** Begin Data for this task **

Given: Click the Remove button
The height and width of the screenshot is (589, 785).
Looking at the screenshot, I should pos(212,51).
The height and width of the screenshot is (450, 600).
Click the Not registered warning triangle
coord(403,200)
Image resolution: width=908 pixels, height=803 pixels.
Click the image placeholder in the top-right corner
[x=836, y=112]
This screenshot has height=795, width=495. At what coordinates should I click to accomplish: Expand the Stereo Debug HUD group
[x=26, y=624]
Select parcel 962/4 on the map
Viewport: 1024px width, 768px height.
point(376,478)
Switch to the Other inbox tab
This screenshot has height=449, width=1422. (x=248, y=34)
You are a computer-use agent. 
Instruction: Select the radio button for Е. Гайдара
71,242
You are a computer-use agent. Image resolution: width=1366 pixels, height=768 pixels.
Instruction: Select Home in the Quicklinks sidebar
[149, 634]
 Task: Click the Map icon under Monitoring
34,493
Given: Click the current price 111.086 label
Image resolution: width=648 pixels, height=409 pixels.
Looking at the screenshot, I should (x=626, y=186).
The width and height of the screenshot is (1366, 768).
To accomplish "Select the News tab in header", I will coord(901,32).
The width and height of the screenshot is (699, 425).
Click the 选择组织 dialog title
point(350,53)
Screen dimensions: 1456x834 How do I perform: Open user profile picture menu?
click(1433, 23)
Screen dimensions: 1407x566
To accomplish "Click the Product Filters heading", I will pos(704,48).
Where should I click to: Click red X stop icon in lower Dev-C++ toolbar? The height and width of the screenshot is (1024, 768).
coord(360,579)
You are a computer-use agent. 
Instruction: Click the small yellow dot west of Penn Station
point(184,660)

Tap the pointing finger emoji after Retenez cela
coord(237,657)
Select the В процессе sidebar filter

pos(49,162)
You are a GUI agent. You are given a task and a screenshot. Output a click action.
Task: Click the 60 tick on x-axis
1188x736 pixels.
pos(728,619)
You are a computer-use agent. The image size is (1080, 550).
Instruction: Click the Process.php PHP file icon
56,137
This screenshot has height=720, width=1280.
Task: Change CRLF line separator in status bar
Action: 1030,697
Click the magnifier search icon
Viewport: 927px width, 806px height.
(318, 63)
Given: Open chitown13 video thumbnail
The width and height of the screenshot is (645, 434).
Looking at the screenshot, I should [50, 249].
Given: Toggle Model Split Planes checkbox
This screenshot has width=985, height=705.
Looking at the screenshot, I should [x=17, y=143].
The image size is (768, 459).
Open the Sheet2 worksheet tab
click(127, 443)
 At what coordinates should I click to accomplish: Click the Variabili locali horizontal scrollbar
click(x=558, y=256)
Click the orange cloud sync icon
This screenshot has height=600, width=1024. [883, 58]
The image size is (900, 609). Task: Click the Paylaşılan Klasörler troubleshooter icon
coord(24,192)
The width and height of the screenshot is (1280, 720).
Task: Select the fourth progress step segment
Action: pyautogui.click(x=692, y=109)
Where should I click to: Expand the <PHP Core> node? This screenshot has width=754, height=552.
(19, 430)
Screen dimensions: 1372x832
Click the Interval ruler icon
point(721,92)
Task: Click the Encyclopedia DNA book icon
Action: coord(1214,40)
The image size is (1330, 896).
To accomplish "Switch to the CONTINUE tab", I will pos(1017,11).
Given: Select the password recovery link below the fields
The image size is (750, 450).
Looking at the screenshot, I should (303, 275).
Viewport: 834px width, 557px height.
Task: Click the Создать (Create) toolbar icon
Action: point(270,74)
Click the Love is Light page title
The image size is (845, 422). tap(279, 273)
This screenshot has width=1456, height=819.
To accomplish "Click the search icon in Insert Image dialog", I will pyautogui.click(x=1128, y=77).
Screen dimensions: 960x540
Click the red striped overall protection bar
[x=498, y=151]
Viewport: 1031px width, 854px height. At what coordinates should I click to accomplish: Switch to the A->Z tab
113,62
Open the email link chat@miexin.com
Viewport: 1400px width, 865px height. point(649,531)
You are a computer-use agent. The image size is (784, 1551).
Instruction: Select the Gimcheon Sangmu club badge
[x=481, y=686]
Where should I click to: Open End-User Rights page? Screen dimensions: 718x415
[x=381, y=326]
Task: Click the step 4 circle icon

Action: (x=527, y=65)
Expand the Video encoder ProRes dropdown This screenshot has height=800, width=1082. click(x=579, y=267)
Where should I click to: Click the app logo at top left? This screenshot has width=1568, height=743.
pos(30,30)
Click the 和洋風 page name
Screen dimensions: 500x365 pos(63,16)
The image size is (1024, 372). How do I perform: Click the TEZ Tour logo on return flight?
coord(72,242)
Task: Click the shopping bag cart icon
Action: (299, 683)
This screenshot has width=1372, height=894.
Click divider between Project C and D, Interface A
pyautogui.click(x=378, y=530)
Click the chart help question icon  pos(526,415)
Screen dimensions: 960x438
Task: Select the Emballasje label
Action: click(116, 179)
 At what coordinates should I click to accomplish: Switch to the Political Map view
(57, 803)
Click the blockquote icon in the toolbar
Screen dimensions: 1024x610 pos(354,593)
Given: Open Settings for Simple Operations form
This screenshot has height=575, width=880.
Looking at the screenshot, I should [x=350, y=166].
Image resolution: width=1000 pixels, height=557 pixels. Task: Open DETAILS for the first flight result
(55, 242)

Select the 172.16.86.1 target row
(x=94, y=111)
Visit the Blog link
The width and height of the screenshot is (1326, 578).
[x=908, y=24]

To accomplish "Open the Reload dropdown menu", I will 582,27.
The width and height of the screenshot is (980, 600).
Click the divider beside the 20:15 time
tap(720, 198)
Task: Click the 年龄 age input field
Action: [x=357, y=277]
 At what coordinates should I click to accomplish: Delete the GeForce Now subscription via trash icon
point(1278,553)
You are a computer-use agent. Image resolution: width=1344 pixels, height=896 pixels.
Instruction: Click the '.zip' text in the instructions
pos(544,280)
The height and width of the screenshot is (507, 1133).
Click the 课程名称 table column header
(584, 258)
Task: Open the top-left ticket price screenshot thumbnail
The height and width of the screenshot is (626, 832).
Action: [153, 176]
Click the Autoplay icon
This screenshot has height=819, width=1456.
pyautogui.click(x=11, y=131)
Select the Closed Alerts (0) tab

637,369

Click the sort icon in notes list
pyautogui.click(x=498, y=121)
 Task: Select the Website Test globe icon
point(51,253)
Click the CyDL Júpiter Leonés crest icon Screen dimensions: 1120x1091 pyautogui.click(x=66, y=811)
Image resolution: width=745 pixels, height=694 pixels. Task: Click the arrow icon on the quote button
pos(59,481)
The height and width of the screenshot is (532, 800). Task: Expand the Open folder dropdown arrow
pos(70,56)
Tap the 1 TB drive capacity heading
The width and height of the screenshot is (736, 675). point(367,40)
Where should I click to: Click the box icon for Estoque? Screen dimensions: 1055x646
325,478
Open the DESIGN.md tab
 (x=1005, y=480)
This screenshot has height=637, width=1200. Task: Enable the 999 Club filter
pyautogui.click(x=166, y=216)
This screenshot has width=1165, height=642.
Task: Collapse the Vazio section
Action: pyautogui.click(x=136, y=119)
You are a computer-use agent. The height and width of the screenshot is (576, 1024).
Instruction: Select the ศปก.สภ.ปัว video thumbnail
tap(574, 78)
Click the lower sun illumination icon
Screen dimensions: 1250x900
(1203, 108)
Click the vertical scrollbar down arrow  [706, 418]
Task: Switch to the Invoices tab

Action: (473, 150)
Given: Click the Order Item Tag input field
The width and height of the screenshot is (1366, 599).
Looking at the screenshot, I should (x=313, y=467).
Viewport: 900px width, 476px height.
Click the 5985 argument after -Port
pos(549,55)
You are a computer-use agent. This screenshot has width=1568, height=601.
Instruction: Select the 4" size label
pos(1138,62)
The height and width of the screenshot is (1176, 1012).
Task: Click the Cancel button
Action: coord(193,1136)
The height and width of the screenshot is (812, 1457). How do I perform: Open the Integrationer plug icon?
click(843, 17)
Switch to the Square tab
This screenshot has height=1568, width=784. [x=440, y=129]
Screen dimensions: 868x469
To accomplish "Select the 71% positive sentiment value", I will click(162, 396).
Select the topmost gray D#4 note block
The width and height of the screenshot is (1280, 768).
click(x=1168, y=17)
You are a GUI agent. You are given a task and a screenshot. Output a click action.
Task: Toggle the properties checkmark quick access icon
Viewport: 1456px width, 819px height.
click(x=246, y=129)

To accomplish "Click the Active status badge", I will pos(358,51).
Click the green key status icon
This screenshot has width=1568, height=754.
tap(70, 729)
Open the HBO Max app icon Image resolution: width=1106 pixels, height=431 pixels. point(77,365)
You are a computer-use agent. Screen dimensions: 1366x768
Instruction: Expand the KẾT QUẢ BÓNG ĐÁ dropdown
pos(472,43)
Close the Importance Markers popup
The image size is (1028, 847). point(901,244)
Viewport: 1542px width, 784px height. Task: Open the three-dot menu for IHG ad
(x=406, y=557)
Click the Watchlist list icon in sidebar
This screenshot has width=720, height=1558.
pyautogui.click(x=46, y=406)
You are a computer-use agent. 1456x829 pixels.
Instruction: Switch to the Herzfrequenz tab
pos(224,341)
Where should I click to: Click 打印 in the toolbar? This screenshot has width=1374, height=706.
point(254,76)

** End Data for this task **

● Task to complete
Identify every line in the records above that contains the string "sidebar", and copy each such line in full. The match is case-sensitive.

● Completed exercise
Instruction: Select Home in the Quicklinks sidebar
Select the В процессе sidebar filter
Click the Watchlist list icon in sidebar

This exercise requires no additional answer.